It is essentially a collection of the author’s memoirs bearing on his personal and family life. The impressions gathered in the book are variegated though internally well connected. He recounts the various phases of his life embracing early education, upbringing, grooming, experience as a public servant, worldly wisdom, and mystical apperception.

The book comprises 38 chapters with captions like Dard-e-Agahi, Gumbad-e-Meenai, Alam-e-Tanhai, Lab-e-LarzaN, Jungle, Tajassus, Ahwal-e-Waqa’i, Ahwal-e-Arwah, Butan-e Wahm-o-GumaN, Haq Ashnai, Khalal Griftigan, Hairat Kuda, Jin ki Wapasi, Hayat-e-Nau, Shaneeda, Gosha-e-Tanhai, Kalma Toheed, Namaz-o-Zakat, Roza, Haj, Haqeeqat-e-Hal, Roohaniyat et al.

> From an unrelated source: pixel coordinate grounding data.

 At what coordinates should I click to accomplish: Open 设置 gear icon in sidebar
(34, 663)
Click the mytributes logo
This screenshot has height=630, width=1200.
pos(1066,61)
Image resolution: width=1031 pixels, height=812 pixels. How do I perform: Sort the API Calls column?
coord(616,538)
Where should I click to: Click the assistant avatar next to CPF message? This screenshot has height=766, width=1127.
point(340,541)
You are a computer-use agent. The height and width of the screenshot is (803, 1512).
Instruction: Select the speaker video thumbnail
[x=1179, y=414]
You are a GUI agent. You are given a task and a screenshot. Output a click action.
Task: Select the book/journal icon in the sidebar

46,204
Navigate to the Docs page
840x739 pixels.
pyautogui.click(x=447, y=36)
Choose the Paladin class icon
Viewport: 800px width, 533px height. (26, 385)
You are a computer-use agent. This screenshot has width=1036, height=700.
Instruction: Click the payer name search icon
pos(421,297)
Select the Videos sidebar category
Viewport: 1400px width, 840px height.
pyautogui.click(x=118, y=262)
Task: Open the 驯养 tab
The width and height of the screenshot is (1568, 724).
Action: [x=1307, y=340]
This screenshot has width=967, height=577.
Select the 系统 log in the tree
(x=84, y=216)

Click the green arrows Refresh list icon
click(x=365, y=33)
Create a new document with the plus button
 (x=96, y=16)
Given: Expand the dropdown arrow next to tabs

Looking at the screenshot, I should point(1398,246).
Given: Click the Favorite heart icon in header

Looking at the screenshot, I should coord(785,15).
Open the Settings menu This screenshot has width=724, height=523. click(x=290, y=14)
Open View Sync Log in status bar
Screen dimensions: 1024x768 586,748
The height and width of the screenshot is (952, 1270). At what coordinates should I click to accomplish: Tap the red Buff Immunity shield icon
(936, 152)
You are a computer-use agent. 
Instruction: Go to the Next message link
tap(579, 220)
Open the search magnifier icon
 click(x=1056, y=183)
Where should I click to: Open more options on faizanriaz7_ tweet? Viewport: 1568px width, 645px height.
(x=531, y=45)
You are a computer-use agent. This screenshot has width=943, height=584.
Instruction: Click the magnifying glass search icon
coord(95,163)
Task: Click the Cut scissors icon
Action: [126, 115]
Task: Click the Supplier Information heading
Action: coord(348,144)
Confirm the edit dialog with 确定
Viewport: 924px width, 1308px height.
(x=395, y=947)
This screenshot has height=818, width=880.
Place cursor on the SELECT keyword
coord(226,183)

The author, in an anecdotal style, wistfully recapitulates his past. He is grossly distressed when he perceives a yawning gap between his ideal aspirations and the gruesome factuality of the worldly phenomena. Appearances look deceptive to him. The spiritualist in him seems to be engaged in a ‘quest for the eternal’, targeting misdemeanour, hypocrisy, misanthropy and the sham in the process. The mystic, the philosopher, the writer and the poet are all involved in this pursuit of the eternal truth but in their own manner and style. Respect for humanity teaches one to be temperate, content and self-restrained. This is also the final message of the author in the book.